Following a petition from the organic farming group Route to Food, the Health Committee took up the decision to determine the Agricultural Policy in Kenya. As a result, the Committee recommended to parliament that it ban all agricultural inputs in Kenya that are banned in Europe.

However, the Committee did not review the EU policies that have led to the bans, failing to ascertain that the policies that have led to the bans in Europe have been disputed by the rest of the world as unscientific trade barriers.

Kenya is one of 45 countries that has contested the EU’s input policies and bans through the World Trade Organization, in a 7-year dispute in which the EU has been asked to provide scientific grounds for the bans, which it has never yet done. The policies have also been rejected vigorously by the US as unscientific and also fly in the face of the world food safety system run jointly by the WHO and the UN Food and Agriculture Organization.

“It speaks to a constitutional oversight that the health committee can recommend the most serious agricultural policy change in a generation and never even seek the input of the agricultural committee or any agricultural policy makers, appearing to be completely unaware, too, of our own nation’s foreign policy and trade position on the same matter,” said Ojepat Okisegere, CEO of the Fresh Produce Consortium, Kenya.
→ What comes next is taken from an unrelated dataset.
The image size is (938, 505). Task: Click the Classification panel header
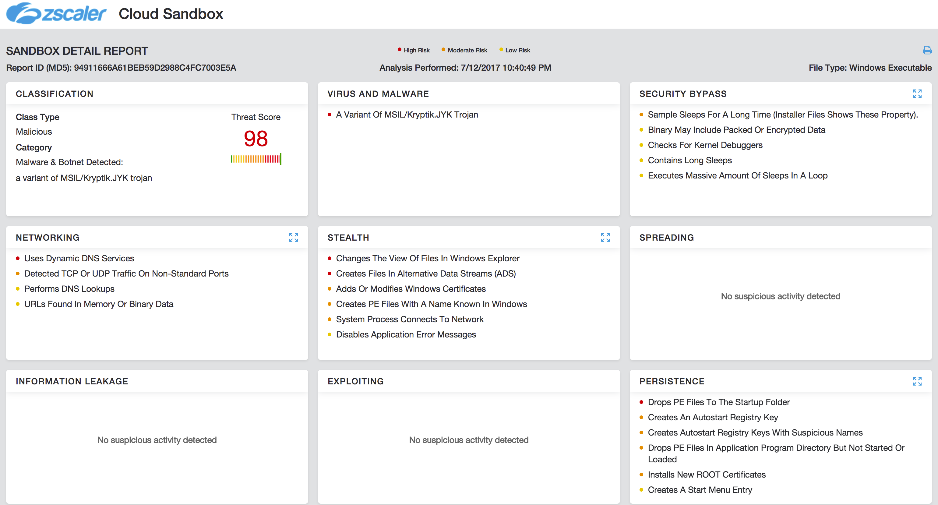pyautogui.click(x=55, y=94)
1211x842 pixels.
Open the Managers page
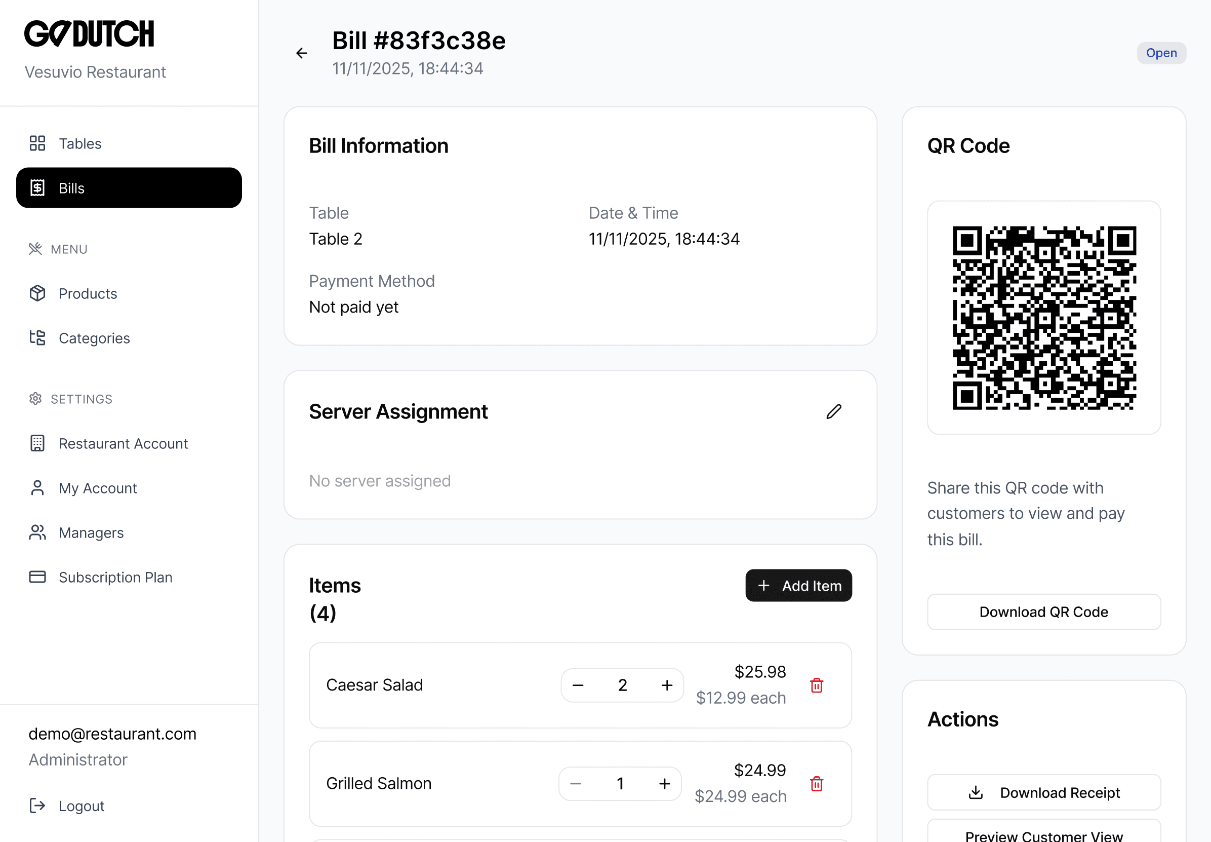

Agriculture Cabinet Secretary Peter Munya recently announced a new drive to address the country’s rising pest levels. He added that Kenya needed to boost overall farmer productivity and protect and safeguard the nation’s agriculture from external threats, including the introduction of foreign pests and diseases.

However, the Health Committee has asked to ban the majority of the country’s crop protection products, in a meltdown that will lead to a near-immediate maize crisis.

“We hope with this petition that the government will reconsider where agricultural policy should sit, under what circumstances we adopt foreign legislation, when we act in opposition to our own trade and foreign policy positions, and whether it is right to sacrifice our food security and GDP without any impact assessment at all,” added Mr. Okisegere.

With the Pest Control Produces Board now instructed to review the status of every crop protection and public health product banned under the EU’s environmental changes, farmers are also demanding that the reviews be properly resourced. This is to ensure that they can be based in science and scientific studies and not delivered through political pressure without proof or grounds.